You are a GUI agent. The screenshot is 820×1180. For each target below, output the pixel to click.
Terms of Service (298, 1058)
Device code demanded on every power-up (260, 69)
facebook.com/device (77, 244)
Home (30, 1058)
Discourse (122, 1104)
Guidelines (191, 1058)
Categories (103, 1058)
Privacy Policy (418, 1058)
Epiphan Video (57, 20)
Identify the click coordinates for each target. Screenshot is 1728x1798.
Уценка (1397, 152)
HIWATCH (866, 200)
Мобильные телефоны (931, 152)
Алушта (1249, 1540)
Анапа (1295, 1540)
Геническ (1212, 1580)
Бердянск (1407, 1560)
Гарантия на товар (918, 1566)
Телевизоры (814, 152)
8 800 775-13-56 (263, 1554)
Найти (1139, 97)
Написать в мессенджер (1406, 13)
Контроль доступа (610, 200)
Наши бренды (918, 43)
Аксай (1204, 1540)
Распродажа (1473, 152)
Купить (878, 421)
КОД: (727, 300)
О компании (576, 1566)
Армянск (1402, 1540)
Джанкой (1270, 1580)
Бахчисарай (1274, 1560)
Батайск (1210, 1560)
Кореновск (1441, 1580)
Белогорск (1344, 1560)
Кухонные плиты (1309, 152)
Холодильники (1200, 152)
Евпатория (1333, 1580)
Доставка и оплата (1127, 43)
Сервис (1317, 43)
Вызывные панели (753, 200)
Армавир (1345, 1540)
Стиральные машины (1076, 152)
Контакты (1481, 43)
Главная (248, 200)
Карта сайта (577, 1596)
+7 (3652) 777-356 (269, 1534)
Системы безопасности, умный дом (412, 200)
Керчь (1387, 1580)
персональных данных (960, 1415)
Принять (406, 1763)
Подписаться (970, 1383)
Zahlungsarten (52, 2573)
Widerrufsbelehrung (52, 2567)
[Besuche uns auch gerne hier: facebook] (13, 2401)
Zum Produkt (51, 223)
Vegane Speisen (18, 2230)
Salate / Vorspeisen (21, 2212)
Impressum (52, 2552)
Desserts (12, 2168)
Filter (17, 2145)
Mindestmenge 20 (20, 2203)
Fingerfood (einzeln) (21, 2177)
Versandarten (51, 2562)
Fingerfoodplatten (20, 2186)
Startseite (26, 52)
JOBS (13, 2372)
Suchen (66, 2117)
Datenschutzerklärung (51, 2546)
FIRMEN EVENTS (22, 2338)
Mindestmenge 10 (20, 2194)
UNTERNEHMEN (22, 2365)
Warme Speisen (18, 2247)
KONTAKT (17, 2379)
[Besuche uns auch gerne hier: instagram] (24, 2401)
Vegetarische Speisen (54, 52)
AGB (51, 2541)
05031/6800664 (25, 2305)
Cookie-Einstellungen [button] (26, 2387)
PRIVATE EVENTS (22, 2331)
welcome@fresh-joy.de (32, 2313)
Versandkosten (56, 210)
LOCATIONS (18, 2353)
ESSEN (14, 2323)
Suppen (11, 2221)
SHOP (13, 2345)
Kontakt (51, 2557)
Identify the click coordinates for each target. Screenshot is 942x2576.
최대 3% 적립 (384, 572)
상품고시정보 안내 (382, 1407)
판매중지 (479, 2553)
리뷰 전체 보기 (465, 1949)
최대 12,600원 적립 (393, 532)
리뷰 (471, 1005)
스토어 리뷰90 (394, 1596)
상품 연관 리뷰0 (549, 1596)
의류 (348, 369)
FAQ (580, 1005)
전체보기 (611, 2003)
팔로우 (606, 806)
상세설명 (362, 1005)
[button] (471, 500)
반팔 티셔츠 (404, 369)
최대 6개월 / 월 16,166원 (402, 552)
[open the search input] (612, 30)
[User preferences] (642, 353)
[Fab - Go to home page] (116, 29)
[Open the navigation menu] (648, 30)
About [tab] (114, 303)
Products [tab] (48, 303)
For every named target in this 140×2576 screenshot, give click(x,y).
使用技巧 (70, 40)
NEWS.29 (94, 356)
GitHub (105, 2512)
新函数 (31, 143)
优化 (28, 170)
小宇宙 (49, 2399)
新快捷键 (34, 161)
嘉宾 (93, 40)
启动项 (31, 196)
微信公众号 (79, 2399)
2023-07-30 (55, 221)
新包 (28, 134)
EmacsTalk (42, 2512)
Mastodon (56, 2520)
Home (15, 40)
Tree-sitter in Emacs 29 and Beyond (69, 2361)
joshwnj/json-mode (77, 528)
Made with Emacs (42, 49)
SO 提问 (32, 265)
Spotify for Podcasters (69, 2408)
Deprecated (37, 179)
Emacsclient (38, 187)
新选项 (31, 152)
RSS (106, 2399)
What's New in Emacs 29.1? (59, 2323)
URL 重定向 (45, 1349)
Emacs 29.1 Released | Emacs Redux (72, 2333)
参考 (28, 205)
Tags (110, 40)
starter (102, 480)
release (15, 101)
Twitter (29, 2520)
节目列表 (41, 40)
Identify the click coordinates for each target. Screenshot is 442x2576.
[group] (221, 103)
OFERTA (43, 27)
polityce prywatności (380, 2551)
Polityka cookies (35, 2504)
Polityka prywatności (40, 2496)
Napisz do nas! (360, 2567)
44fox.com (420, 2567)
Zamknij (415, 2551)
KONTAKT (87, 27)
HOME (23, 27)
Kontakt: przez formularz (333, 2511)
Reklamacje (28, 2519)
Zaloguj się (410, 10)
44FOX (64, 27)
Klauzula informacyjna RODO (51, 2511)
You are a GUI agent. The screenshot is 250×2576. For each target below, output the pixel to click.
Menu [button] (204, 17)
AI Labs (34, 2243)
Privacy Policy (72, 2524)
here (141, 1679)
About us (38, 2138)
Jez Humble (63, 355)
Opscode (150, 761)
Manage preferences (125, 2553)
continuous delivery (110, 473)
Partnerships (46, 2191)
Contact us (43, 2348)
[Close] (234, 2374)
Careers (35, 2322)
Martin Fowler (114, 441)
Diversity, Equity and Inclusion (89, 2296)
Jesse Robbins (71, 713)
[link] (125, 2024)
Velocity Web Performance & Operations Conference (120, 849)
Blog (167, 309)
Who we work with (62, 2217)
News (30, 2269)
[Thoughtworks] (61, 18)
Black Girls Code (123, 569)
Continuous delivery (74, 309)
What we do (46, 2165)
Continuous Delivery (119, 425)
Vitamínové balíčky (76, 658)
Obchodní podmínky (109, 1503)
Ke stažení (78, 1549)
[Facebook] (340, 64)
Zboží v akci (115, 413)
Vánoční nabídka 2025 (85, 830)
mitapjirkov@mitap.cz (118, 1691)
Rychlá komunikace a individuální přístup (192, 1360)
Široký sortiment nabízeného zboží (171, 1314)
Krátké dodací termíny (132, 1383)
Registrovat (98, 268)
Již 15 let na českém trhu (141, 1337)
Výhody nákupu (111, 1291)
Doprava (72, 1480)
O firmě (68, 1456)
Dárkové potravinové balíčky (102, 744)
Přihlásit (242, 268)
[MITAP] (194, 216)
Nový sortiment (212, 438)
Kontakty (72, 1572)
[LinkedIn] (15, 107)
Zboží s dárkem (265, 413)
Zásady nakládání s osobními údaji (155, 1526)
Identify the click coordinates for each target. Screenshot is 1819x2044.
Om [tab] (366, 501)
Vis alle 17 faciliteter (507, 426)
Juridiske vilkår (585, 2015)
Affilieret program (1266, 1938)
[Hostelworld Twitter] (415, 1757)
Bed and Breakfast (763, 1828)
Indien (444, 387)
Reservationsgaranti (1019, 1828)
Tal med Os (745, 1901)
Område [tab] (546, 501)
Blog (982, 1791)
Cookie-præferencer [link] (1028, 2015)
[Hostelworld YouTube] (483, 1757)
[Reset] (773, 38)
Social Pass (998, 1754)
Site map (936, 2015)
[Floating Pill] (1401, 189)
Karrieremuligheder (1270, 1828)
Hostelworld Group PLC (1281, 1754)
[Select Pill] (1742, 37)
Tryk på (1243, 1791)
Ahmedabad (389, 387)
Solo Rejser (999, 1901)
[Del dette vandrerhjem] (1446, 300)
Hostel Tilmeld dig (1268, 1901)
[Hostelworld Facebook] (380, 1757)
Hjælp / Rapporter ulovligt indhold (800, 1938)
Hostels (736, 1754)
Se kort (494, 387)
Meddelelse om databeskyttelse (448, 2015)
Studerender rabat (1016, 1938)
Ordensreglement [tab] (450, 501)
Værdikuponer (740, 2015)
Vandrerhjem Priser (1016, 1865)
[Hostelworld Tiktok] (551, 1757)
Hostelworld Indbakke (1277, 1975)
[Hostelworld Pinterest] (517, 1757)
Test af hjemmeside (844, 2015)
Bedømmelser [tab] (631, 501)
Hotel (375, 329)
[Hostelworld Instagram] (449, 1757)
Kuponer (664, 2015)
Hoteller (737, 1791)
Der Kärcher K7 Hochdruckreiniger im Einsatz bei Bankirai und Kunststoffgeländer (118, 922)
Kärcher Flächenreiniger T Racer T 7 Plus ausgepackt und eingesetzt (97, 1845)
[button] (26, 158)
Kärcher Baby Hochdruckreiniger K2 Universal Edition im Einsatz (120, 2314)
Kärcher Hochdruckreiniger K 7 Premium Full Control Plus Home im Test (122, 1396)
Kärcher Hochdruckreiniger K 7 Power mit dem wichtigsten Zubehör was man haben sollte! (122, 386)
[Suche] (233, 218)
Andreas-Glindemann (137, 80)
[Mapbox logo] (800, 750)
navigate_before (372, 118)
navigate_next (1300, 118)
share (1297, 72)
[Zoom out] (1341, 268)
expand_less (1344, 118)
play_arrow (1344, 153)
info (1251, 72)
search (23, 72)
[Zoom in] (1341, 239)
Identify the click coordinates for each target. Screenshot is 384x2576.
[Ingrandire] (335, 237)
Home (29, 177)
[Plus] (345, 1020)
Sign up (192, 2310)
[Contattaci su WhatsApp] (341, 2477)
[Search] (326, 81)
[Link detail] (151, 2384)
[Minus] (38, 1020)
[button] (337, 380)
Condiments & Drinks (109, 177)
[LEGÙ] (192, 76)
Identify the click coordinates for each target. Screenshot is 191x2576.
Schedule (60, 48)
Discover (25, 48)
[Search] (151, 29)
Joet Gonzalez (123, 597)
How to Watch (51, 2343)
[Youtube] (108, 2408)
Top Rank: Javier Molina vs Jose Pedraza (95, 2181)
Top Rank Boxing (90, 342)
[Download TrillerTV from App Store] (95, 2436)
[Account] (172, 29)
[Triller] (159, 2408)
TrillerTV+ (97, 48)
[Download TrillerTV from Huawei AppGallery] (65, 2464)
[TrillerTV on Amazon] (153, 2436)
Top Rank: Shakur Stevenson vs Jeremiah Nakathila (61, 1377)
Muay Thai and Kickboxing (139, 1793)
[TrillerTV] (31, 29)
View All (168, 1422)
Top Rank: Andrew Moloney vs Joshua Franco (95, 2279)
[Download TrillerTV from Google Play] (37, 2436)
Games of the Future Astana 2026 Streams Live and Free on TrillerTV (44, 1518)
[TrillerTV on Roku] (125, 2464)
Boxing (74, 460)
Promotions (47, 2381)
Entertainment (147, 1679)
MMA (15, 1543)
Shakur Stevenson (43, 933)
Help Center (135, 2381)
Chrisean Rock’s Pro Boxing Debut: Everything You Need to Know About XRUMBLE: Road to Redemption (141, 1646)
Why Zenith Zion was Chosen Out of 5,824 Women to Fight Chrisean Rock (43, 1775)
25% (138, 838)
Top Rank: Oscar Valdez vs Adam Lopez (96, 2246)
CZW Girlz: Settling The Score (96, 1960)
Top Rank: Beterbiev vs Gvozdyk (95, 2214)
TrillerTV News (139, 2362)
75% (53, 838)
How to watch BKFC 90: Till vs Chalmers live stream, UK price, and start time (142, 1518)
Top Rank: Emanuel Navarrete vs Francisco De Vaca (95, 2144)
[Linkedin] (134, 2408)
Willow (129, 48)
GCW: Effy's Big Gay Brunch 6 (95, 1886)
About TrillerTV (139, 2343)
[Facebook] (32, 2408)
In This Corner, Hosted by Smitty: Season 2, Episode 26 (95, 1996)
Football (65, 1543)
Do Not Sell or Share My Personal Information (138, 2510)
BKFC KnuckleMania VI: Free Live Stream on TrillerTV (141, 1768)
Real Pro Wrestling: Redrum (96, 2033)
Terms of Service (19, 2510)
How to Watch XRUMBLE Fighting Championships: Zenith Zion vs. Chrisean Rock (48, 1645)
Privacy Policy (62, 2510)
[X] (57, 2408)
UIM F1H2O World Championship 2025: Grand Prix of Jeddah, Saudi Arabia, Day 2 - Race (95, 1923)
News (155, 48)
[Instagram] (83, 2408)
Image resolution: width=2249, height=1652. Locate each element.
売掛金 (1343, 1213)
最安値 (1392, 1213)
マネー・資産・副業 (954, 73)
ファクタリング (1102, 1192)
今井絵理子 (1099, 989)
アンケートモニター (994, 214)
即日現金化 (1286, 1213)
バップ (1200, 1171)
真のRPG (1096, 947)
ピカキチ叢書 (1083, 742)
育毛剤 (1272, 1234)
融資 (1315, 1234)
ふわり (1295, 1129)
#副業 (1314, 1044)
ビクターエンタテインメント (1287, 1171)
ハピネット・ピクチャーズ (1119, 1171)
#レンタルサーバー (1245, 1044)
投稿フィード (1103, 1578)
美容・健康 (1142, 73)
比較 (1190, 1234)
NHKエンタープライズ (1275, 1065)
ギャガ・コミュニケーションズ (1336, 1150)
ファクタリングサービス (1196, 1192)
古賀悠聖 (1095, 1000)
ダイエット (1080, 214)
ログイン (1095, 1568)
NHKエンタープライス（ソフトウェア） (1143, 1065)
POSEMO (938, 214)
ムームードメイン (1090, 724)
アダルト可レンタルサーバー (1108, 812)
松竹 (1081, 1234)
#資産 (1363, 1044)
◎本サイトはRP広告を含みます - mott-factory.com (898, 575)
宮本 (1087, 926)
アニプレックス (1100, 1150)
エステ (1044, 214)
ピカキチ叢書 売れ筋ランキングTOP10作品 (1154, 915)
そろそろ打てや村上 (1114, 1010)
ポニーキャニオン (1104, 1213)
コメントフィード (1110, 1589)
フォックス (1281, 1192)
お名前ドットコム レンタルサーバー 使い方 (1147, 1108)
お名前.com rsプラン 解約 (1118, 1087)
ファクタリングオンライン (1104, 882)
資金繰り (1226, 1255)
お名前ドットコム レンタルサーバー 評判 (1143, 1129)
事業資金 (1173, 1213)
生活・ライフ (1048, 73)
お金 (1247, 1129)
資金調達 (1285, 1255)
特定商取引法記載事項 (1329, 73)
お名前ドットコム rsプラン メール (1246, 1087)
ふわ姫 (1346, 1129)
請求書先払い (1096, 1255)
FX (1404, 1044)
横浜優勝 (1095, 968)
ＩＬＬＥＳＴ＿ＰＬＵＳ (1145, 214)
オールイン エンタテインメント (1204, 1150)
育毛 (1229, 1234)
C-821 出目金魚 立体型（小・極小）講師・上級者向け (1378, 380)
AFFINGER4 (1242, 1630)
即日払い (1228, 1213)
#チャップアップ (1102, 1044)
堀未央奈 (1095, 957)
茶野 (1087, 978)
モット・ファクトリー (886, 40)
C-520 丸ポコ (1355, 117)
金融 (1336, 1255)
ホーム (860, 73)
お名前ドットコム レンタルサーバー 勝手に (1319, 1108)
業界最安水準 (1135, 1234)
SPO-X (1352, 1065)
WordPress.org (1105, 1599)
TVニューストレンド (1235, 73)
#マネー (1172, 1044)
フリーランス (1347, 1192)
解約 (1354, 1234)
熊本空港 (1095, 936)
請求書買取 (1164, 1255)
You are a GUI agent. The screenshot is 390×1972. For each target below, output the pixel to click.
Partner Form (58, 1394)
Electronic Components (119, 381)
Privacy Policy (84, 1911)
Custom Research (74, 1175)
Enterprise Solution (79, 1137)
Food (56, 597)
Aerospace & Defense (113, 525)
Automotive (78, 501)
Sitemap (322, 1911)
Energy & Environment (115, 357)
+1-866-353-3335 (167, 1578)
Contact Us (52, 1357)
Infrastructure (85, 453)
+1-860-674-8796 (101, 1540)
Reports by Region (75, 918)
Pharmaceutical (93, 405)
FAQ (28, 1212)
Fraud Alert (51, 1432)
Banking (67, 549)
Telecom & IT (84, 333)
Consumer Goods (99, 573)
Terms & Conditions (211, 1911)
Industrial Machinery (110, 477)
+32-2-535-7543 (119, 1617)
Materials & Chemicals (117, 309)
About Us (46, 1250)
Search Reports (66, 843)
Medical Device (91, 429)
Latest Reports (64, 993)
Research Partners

========================================

§ **ACTION ITEM**
Set down, exactly as they stand above, the lines starting with the line with "How to Watch XRUMBLE" and going on through the line with "Automotive (78, 501)", and no others.

§ **TASK SOLUTION**
How to Watch XRUMBLE Fighting Championships: Zenith Zion vs. Chrisean Rock (48, 1645)
Privacy Policy (62, 2510)
[X] (57, 2408)
UIM F1H2O World Championship 2025: Grand Prix of Jeddah, Saudi Arabia, Day 2 - Race (95, 1923)
News (155, 48)
[Instagram] (83, 2408)
Image resolution: width=2249, height=1652. Locate each element.
売掛金 (1343, 1213)
最安値 (1392, 1213)
マネー・資産・副業 (954, 73)
ファクタリング (1102, 1192)
今井絵理子 (1099, 989)
アンケートモニター (994, 214)
即日現金化 (1286, 1213)
バップ (1200, 1171)
真のRPG (1096, 947)
ピカキチ叢書 (1083, 742)
育毛剤 (1272, 1234)
融資 (1315, 1234)
ふわり (1295, 1129)
#副業 (1314, 1044)
ビクターエンタテインメント (1287, 1171)
ハピネット・ピクチャーズ (1119, 1171)
#レンタルサーバー (1245, 1044)
投稿フィード (1103, 1578)
美容・健康 (1142, 73)
比較 (1190, 1234)
NHKエンタープライズ (1275, 1065)
ギャガ・コミュニケーションズ (1336, 1150)
ファクタリングサービス (1196, 1192)
古賀悠聖 (1095, 1000)
ダイエット (1080, 214)
ログイン (1095, 1568)
NHKエンタープライス（ソフトウェア） (1143, 1065)
POSEMO (938, 214)
ムームードメイン (1090, 724)
アダルト可レンタルサーバー (1108, 812)
松竹 (1081, 1234)
#資産 (1363, 1044)
◎本サイトはRP広告を含みます - mott-factory.com (898, 575)
宮本 (1087, 926)
アニプレックス (1100, 1150)
エステ (1044, 214)
ピカキチ叢書 売れ筋ランキングTOP10作品 (1154, 915)
そろそろ打てや村上 (1114, 1010)
ポニーキャニオン (1104, 1213)
コメントフィード (1110, 1589)
フォックス (1281, 1192)
お名前ドットコム レンタルサーバー 使い方 (1147, 1108)
お名前.com rsプラン 解約 (1118, 1087)
ファクタリングオンライン (1104, 882)
資金繰り (1226, 1255)
お名前ドットコム レンタルサーバー 評判 (1143, 1129)
事業資金 (1173, 1213)
生活・ライフ (1048, 73)
お金 (1247, 1129)
資金調達 (1285, 1255)
特定商取引法記載事項 (1329, 73)
お名前ドットコム rsプラン メール (1246, 1087)
ふわ姫 (1346, 1129)
請求書先払い (1096, 1255)
FX (1404, 1044)
横浜優勝 (1095, 968)
ＩＬＬＥＳＴ＿ＰＬＵＳ (1145, 214)
オールイン エンタテインメント (1204, 1150)
育毛 (1229, 1234)
C-821 出目金魚 立体型（小・極小）講師・上級者向け (1378, 380)
AFFINGER4 (1242, 1630)
即日払い (1228, 1213)
#チャップアップ (1102, 1044)
堀未央奈 (1095, 957)
茶野 (1087, 978)
モット・ファクトリー (886, 40)
C-520 丸ポコ (1355, 117)
金融 (1336, 1255)
ホーム (860, 73)
お名前ドットコム レンタルサーバー 勝手に (1319, 1108)
業界最安水準 (1135, 1234)
SPO-X (1352, 1065)
WordPress.org (1105, 1599)
TVニューストレンド (1235, 73)
#マネー (1172, 1044)
フリーランス (1347, 1192)
解約 (1354, 1234)
熊本空港 (1095, 936)
請求書買取 (1164, 1255)
You are a GUI agent. The screenshot is 390×1972. For each target below, output the pixel to click.
Partner Form (58, 1394)
Electronic Components (119, 381)
Privacy Policy (84, 1911)
Custom Research (74, 1175)
Enterprise Solution (79, 1137)
Food (56, 597)
Aerospace & Defense (113, 525)
Automotive (78, 501)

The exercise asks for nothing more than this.